Lynn Kapira erfuhr vor zehn Jahren von ihrem Diabetes, aber da war die Krankheit schon fortgeschritten genug, um den Körper der heute 57-jährigen ehemaligen Lehrerin massiv zu schädigen. Wie viele andere Zuckerkranke leidet sie an Bluthochdruck, seit einem Schlaganfall vor fünf Jahren ist sie halbseitig gelähmt, kurz darauf wurde ihr linkes Bein amputiert, inzwischen sitzt sie im Rollstuhl. „Nun bin ich komplett auf meine Angehörigen angewiesen“, klagt Lynn, „und die sind es leid, sich ständig um mich zu kümmern. Sie sagen es nicht offen, aber ich spüre es.“

Allein in ihrem Viertel in der Nähe der Hauptstadt Lilongwe kennt sie vier Leidensgenossen. Man weiß voneinander, spricht aber nicht über die Krankheit. Das sei schade, denn man könnte sich eigentlich gegenseitig helfen, sagt sie: „Es ist immer wieder ein Kampf, an Insulin zu kommen.“ Um es zu kühlen, lagert sie das Medikament in einem mit Wasser gefüllten Tontopf unter dem Bett. „Wenn es in der Klinik keines gibt, klappere ich alle Gesundheitsstationen der Region ab.“ Dort aber muss sie die Medikamente selbst bezahlen.

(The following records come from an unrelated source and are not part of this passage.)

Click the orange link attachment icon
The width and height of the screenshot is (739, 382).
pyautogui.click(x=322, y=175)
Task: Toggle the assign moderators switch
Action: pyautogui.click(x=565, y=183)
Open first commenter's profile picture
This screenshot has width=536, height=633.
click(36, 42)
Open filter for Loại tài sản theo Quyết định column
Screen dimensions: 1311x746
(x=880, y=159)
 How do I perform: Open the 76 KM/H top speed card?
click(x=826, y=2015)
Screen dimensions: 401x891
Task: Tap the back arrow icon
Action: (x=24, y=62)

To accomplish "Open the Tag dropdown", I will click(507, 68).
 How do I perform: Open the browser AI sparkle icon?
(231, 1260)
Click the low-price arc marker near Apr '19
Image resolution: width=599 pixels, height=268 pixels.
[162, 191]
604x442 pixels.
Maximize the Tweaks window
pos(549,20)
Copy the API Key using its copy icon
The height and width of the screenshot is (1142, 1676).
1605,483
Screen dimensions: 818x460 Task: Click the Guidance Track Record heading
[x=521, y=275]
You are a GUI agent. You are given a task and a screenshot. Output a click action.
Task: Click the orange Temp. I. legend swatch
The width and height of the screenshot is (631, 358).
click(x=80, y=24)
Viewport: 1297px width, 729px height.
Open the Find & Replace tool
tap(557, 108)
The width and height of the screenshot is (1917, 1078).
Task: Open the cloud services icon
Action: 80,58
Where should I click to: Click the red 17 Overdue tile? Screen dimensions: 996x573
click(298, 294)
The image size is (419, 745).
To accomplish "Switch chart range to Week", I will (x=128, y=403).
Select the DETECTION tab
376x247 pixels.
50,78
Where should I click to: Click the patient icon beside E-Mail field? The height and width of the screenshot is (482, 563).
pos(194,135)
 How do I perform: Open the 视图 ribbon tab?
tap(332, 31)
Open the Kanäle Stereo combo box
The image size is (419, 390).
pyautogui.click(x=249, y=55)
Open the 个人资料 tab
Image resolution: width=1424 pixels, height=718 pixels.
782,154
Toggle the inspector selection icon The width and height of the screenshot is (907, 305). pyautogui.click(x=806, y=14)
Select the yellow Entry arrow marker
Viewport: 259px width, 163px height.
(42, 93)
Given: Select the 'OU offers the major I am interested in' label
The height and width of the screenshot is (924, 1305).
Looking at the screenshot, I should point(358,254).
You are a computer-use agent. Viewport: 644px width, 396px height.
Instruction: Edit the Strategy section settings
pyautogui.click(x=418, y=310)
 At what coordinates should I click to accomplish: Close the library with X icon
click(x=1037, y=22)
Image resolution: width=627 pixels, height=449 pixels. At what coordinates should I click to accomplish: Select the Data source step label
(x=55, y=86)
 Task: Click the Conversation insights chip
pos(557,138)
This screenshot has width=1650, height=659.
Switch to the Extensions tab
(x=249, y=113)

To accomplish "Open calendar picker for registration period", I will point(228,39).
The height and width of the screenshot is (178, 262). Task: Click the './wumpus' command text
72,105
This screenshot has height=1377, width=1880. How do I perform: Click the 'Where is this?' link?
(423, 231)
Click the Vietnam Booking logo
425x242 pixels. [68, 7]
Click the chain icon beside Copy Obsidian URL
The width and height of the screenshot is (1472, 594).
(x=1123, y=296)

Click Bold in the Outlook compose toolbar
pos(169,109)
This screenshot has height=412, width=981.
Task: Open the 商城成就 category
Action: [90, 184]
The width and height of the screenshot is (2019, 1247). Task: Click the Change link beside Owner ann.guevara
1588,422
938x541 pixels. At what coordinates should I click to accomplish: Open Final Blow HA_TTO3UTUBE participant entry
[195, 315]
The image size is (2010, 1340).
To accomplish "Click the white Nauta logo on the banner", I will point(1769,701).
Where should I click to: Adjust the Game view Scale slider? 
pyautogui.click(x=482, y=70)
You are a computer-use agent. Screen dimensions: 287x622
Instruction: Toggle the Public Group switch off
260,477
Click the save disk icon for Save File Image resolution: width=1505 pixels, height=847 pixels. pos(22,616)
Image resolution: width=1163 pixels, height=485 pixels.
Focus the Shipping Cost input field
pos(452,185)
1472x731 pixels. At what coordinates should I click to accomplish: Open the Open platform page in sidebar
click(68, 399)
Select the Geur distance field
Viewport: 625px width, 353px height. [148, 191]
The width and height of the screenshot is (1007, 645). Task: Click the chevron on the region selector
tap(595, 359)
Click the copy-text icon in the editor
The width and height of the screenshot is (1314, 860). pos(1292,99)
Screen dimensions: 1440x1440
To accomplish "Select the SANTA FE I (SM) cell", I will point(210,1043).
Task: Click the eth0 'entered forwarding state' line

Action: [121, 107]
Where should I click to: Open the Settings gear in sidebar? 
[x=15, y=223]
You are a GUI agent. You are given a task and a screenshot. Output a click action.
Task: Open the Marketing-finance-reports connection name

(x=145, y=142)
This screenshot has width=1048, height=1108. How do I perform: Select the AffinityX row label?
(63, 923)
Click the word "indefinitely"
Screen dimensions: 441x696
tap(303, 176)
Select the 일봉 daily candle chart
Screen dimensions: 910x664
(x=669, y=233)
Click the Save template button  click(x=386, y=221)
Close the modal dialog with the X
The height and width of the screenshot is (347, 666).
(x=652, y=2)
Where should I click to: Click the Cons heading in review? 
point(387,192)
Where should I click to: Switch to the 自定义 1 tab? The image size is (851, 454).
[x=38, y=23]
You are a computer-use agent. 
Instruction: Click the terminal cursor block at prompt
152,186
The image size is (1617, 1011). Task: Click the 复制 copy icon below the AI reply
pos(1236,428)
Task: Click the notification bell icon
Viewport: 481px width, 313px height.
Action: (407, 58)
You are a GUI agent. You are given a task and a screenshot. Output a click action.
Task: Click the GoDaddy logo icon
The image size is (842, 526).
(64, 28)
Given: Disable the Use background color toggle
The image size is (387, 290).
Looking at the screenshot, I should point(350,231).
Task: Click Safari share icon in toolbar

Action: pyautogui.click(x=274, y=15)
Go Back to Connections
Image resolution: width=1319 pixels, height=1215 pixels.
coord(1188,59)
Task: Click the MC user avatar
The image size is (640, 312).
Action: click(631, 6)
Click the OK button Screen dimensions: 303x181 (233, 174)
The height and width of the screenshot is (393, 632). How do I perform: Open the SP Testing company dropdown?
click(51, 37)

Daher macht Lynn sich Gedanken über mögliche Einnahmequellen, denn ihre Rente ist klein. Sie hat auch eine Idee: Eine Kuh würde rund 20 Liter Milch täglich liefern, die eine Genossenschaft für sechs Kwatscha pro Liter abkaufen würde. Solch eine lebende Kapitalanlage könnte Lynns Lebensunterhalt finanzieren, sodass sie den Angehörigen nicht
auf der Tasche liegen würde. Allerdings muss sie diese Kuh erst anschaffen und dafür braucht sie Unterstützung. Das zuständige Ministerium gebe ihr keinen einzigen Kwatscha, sagt sie. „Die glauben, das lohnt sich nicht, weil Diabetiker ohnehin bald sterben.“

Lynn ist enttäuscht vom Staat. „Die sollten sich mehr für uns einsetzen“, fordert sie, „der Staat sollte uns helfen, uns selbst zu helfen – stattdessen lässt er uns langsam sterben.“ Sie beteuert, sie wolle nichts geschenkt. „Ich brauche nur etwas Hilfe, um mir eine Kuh zu kaufen.“

Aber auch ohne staatliche Unterstützung lässt sich Lynn nicht unterkriegen. „Ich kann doch nicht den ganzen Tag un­tätig herumsitzen“, sagt sie. Kürzlich kaufte sie ein Küken für 100 Kwatscha. Das zog sie groß und verkaufte es für 1000 Kwatscha. Dieses Geld legte sie in weitere Hühner an. Eine Kuh kostet rund 54 000 Kwatscha – Lynn wird noch viele Küken­generationen aufziehen müssen.